When the pilot ends and the programme begins, everything changes. The data is messier. The stakeholders are busier. The vendor moves on to the next sale. And the team that ran the pilot doesn’t have the capacity, the governance, or the operating model to run a programme.
What stalls programmes
Three patterns show up consistently in programmes that stall:
1. No operating model
The pilot ran on goodwill and overtime. The programme needs a defined operating model — roles, responsibilities, escalation paths, support structures. Without one, every new automation creates more work for the same small team.
2. No measurement framework
Leadership approved the pilot based on a projected ROI. The programme needs an actual measurement framework that tracks value delivered, not value promised. When measurement is vague, so is executive confidence — and so is the next round of funding.
3. No platform strategy
The pilot ran on a single tool. The programme needs a platform strategy that accounts for integration, scalability, security, and support.

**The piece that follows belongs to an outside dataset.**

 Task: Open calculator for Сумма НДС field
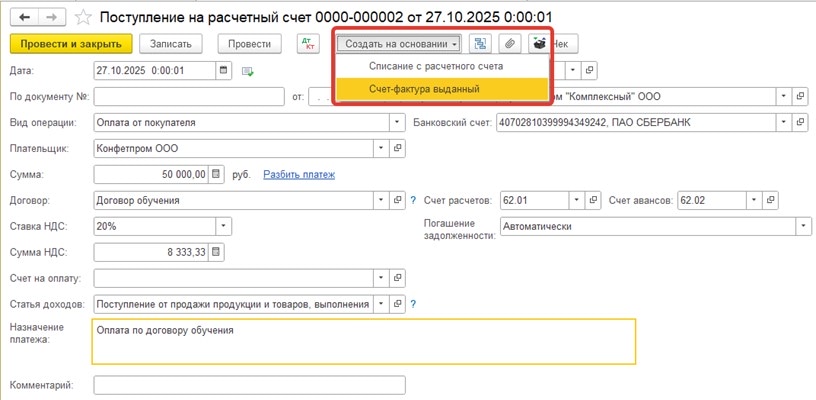click(x=217, y=252)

Trying to scale a pilot-grade setup is like trying to run a logistics operation from a spreadsheet.
What the best programmes do differently
The programmes that scale — the ones that deliver $100M+ in value — share three characteristics:
They invest in the operating model before they invest in the technology. They measure obsessively and report transparently. And they treat the programme as a capability, not a project.
The difference between a pilot and a programme isn’t scale. It’s discipline.